Optimising Rice Crop Management: Harnessing Near-Real Time Growth Curves

A/Prof. James Brinkhoff1, Brian Dunn2, Mark Groat3, Sharon McGavin1, Josh Hart2, Tina Dunn2, Alex Schultz2, Peter McDonnell3

1University of New England, 2NSW Department of Primary Industries, 3Ricegrowers Ltd. (SunRice)

Biography:

James Brinkhoff received a PhD in electronic device modelling from Macquarie University in 2005. Among other subsequent positions, he worked with Broadcom for 5 years, designing radio frequency circuits for WiFi chips for smartphones. In 2015, James moved into agriculture research, focusing on wireless sensor networks and remote sensing for irrigation optimisation at Deakin University.

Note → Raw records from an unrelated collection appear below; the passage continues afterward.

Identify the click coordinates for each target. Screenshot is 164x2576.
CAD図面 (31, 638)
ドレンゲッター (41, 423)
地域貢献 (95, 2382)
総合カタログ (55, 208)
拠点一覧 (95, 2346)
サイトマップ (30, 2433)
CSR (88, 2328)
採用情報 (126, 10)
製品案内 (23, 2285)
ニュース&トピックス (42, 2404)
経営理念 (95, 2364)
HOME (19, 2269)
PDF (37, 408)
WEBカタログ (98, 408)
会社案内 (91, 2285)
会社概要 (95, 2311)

He joined the Applied Agricultural Remote Sensing Centre at UNE in 2019, where he leads projects including yield forecasting for macadamia growers, and developing real-time analytics for rice grower and industry applications.

Abstract:

Rice crop yield and input use efficiency optimisation relies on timely and informed decisions, particularly regarding fertiliser and water management. We deliver information including near-real time growth curves benchmarked against historical crop trajectories, aiming to support such decisions.

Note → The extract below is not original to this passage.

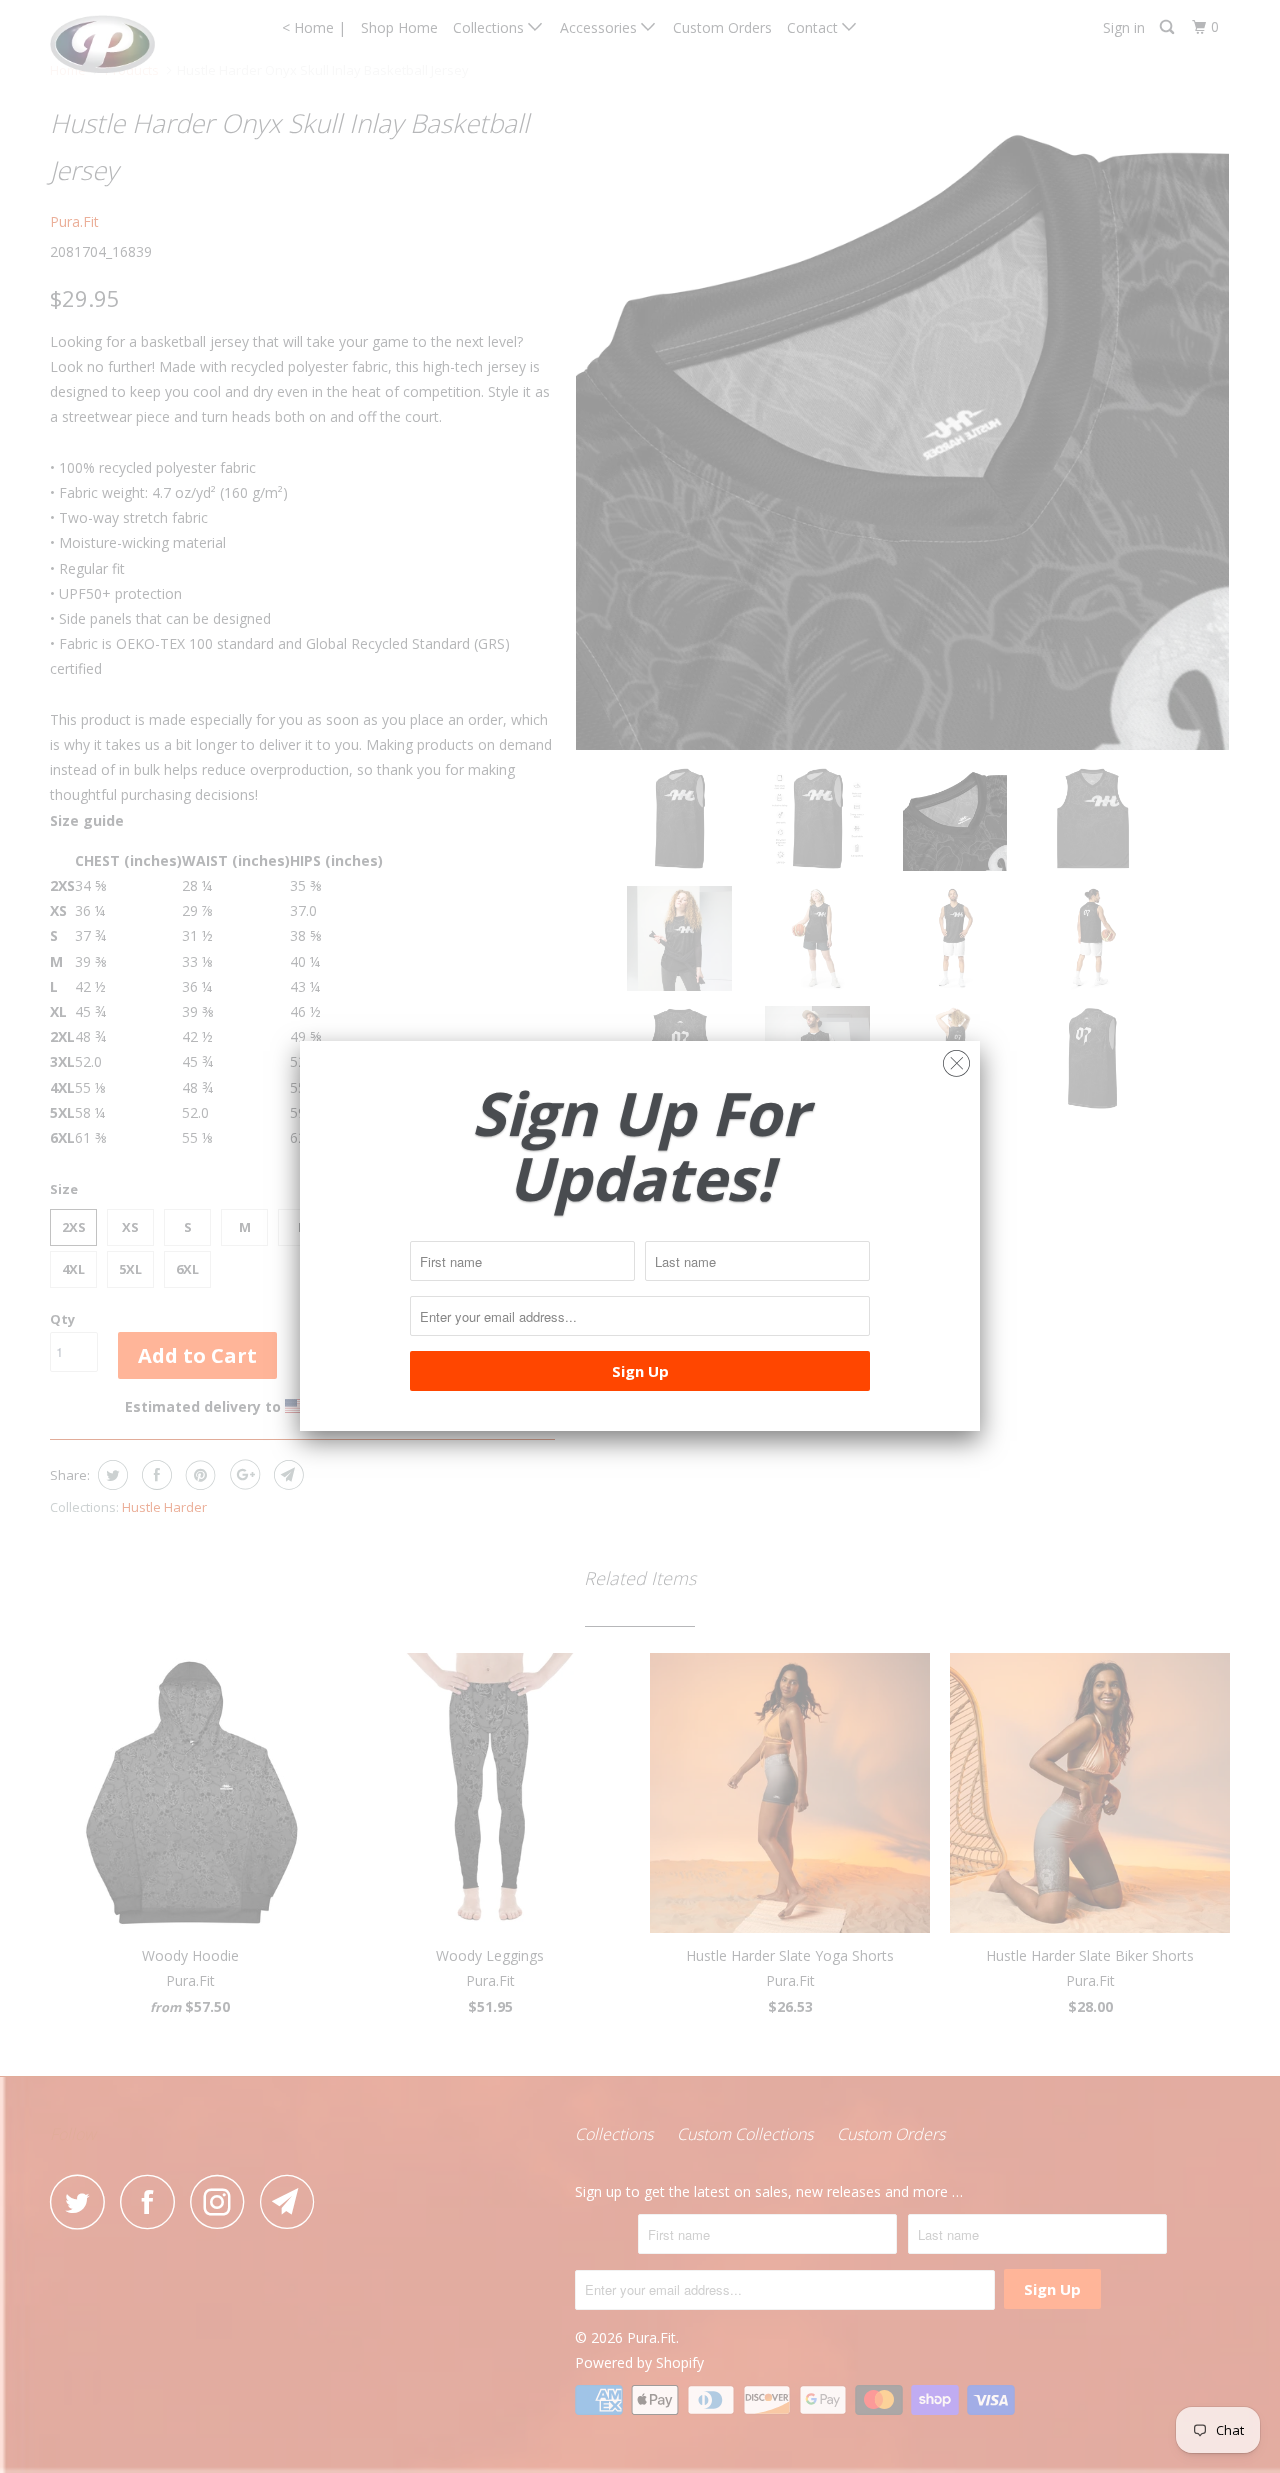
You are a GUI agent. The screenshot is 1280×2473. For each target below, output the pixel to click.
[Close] (956, 1058)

Growth curves were based on the biomass-sensitive NDVI (NIR-R / NIR+R) and a chlorophyll-sensitive ratio index (NIR/RE), derived from Sentinel-2 satellite imagery with revisit of 2-5 days. We created a database of curves from > 7,500 Riverina rice fields in 6 seasons (2018-2023). Poor quality observations due to cloud were removed from the time-series data, and a Savitzky-Golay smoothing filter was applied. The data were grouped into variety, region and sowing-method subsets, from which the quantiles (10, 50, 90%) were derived on 2 bases: per day-of-season, and per day before/after flowering. These growth curves were sensitive to growth stage, applied nitrogen, mid-season drain events, grain moisture dry-down, and are predictive of crop yield.

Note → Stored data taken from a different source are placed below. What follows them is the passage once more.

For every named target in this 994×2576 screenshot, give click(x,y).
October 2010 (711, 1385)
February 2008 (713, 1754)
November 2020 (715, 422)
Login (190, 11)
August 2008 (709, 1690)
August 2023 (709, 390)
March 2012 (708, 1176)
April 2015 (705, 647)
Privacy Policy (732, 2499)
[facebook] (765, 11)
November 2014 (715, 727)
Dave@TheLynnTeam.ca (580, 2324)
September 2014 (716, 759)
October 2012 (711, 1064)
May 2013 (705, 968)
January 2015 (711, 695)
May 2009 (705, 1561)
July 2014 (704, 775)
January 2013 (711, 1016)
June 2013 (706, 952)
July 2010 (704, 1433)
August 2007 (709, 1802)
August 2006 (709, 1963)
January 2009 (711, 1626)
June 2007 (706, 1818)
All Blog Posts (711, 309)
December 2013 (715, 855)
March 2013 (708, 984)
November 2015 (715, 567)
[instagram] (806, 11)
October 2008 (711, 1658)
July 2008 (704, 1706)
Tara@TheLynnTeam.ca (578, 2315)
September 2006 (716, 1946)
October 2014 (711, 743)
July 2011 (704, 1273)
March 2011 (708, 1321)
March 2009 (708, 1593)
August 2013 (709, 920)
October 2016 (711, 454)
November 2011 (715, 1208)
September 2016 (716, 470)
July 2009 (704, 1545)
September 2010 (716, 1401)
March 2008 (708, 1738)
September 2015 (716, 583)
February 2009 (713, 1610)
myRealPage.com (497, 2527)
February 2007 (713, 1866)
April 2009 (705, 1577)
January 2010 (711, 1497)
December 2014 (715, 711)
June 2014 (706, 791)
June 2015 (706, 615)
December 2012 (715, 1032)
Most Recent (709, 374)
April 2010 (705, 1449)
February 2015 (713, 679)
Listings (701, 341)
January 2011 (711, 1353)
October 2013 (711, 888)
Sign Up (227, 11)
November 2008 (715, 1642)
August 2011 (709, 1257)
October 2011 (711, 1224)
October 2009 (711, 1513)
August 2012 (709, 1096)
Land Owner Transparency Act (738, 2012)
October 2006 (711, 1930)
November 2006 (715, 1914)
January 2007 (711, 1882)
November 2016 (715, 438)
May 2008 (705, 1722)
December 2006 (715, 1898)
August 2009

In the 2023-2024 rice season, imagery for each of >2000 fields was processed daily. Through online dashboards, growers could access the interactive growth curves of their crops, compared to the historical quantiles of similar crops. The dashboards also included weather, predictions of growth stages, nitrogen status and grain moisture dry-down. Growers and their advisors used the provided information to benchmark their crops, investigate causes of abnormal trajectories, and to guide in-crop nitrogen application and irrigation.

Challenges remain however, including imperfect cloud masks, data gaps and satellite view angle effects. We suggest possible avenues to ameliorate these issues.